The full report, first posted to H-Diplo, is reproduced below.
From: Robert Jervis, Columbia University
Public Statement from CIA's Historical Review Panel
Professor Tami Biddle
Department of National Security and Strategy
US Army War College
Professor Robert Jervis (Chair)
Department of Political Science
Professor Melvyn Leffler
Department of History
University of Virginia
Professor Thomas Newcomb
Department of Political Science and Criminal Justice
Professor Jeffrey Taliaferro
Department of Political Science
Professor Ruth Wedgwood
Nitze School of Advanced International Studies
Johns Hopkins University
The Director, Central Intelligence Agency's Historical Review Panel (HRP) was formed in 1995, replacing a panel that was less formally organized and that had met only episodically. Since then, the HRP has met twice a year, with the mandate to:
Advise the Central Intelligence Agency on systematic and automatic declassification review under the provisions of Executive Order 13526.
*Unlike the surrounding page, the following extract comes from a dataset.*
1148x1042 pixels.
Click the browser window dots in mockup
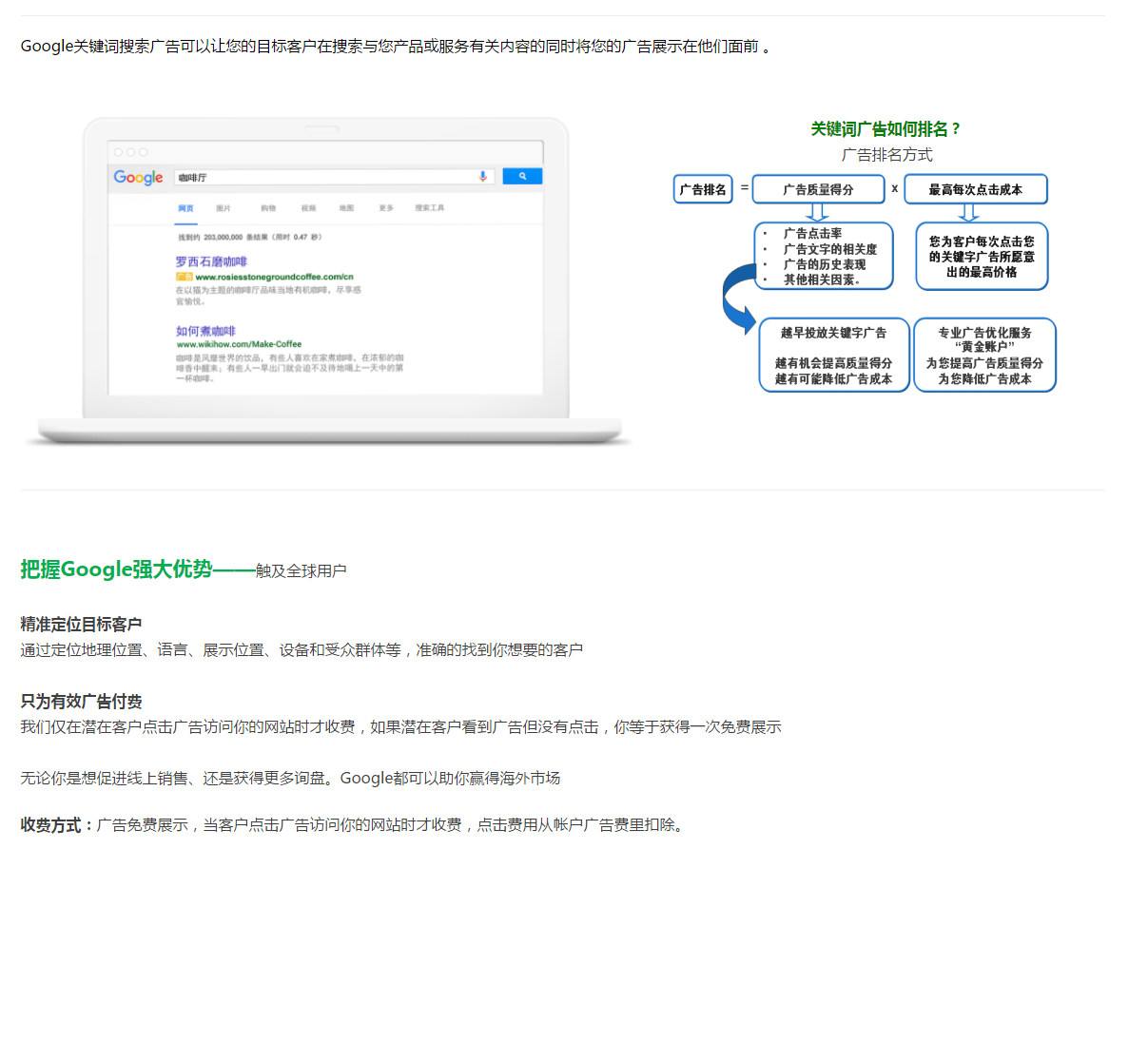(130, 152)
Assist in developing subjects of historical and scholarly interest for the Intelligence Community declassification review program.
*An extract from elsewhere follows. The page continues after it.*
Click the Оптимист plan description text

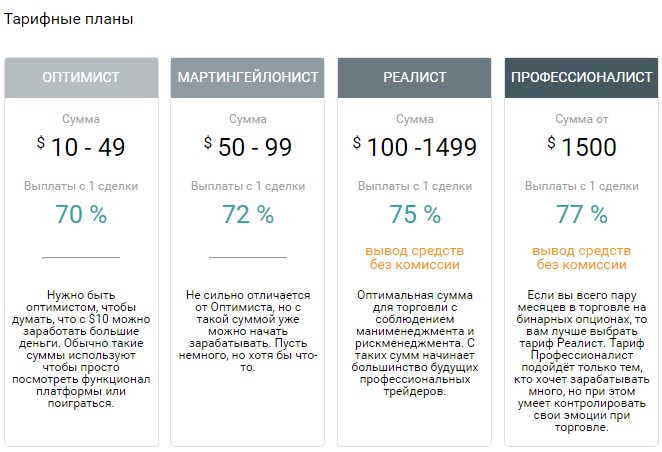[81, 349]
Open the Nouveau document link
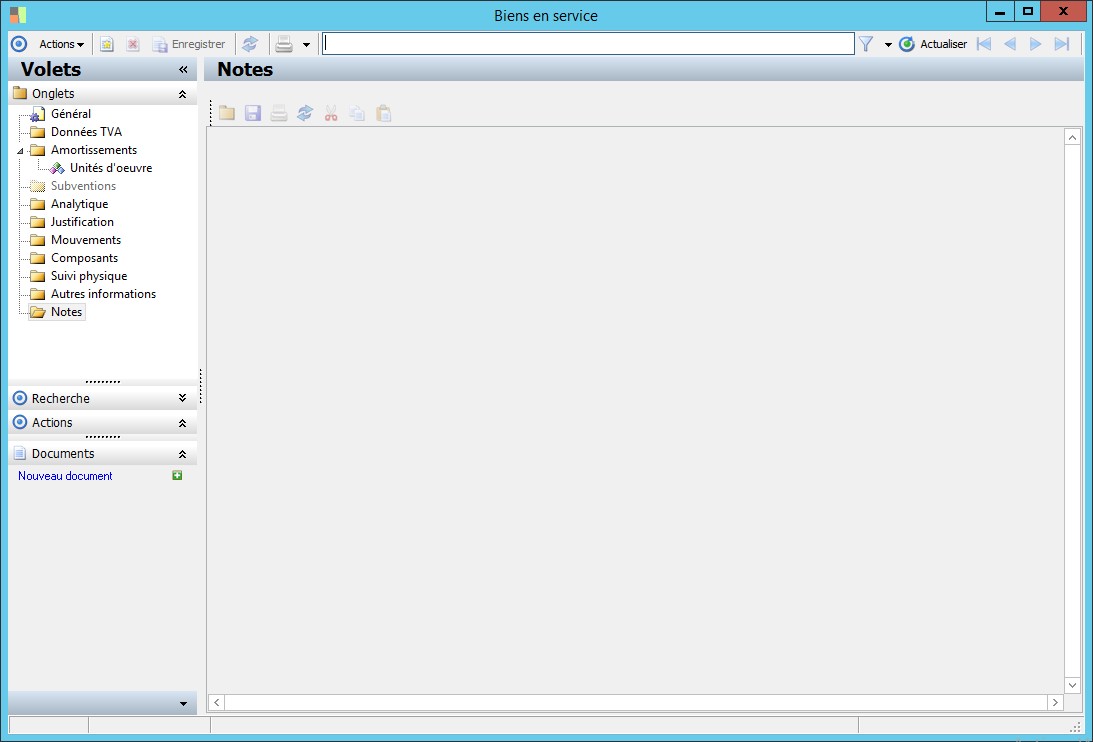 [65, 476]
Advise CIA and the Intelligence Community on declassification issues in which the protection of intelligence sources and methods potentially conflicts with mandated declassification priorities.
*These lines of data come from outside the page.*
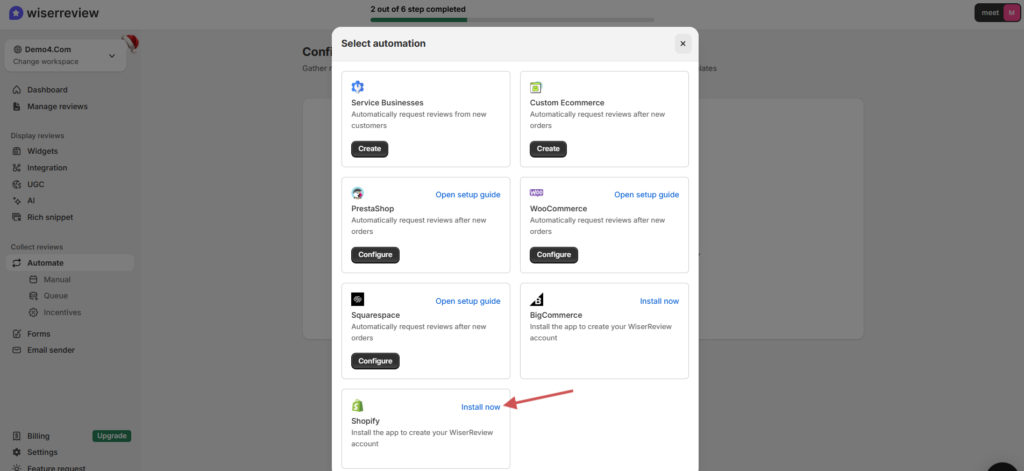Click the Custom Ecommerce icon
The width and height of the screenshot is (1024, 471).
click(537, 87)
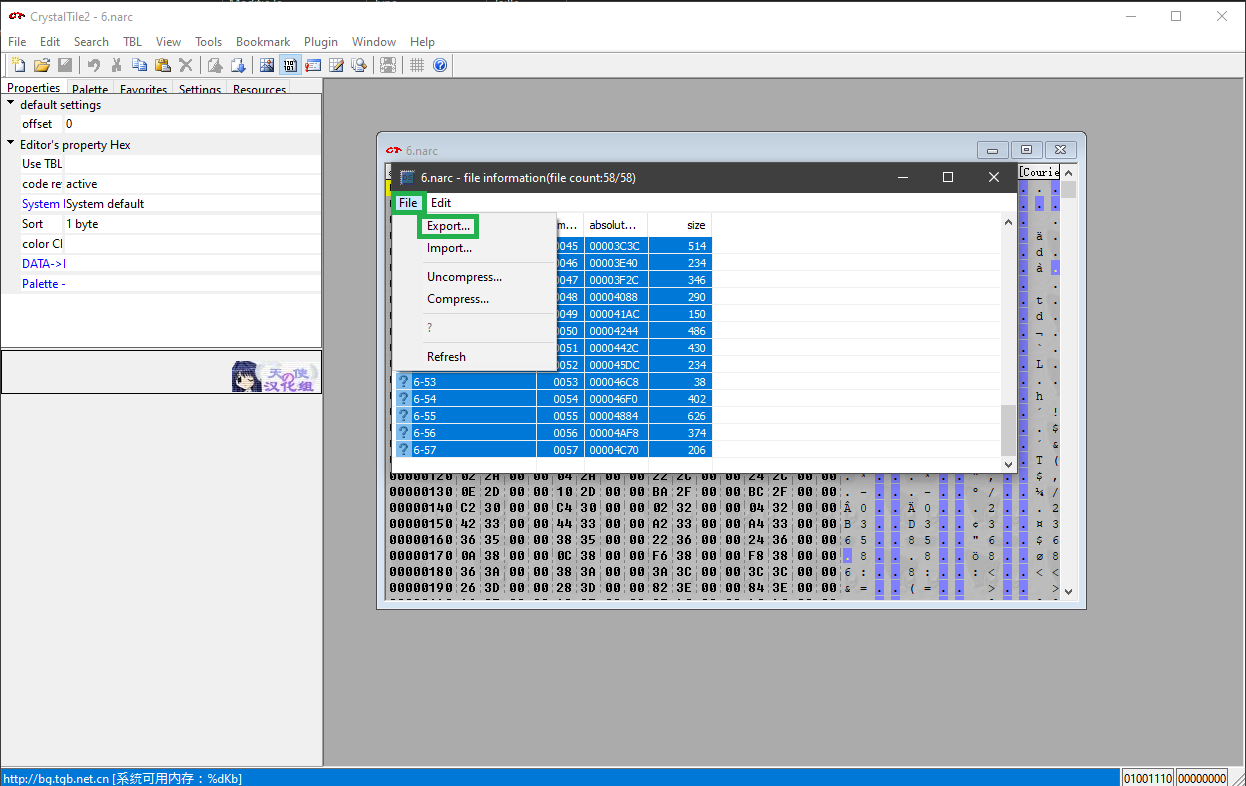This screenshot has width=1246, height=786.
Task: Select file entry 6-55 in the list
Action: pyautogui.click(x=425, y=416)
Provide guidance for the historical research and writing programs of the CIA History Staff, and when appropriate, review draft products.
Advise Information Management Services on its mandatory and voluntary declassification review initiatives and the Center for the Study of Intelligence on its academic outreach programs.
At the request of the Director of Central Intelligence Agency, advise on other matters of relevance to the intelligence and academic communities.
Advise Information Management Services on archival and records management issues.
The HRP, like the other DCIA panels, is convened by the Director to provide him with confidential advice and assessments. Because the HRP's advice to the DCIA must be completely frank and candid, we are not reporting Panel recommendations. But because this panel's primary concern is the program of declassification and the release of information to the public, the DCIA and the Panel concluded that it should inform the interested public of the subjects and problems that the Panel is discussing.
At our meeting of December 9-10, 2014 we discussed the efforts to develop an automated declassification system that could cope with the vast increase in records to be reviewed in the period when the government starts to use electronic communications. Unless systems are developed that can take over many of the jobs now performed by human reviewers, systematic declassification will be impossible. Foremost among the traditional forms of public release is the Foreign Relations of the Unites States (FRUS) series, and we discussed the disputes over some volumes and the progress in the series as compilation begins for the Reagan years. Documents released through the 25-year and 50-year programs are put on the CREST (CIA Records Search Tool) systems at the National Archives, and we discussed ways of making this material more widely available. The President’s daily brief (PDBs) at least 40 years old are now being reviewed for declassification, and we discussed the review processes and ways in which the maximum possible material could reach the public. We discussed the appropriate policies for the retention of emails as permanent records, and the implications of possible changes in FOIA legislation on declassification programs. We have conveyed our views to Director Brennan and will meet again in June.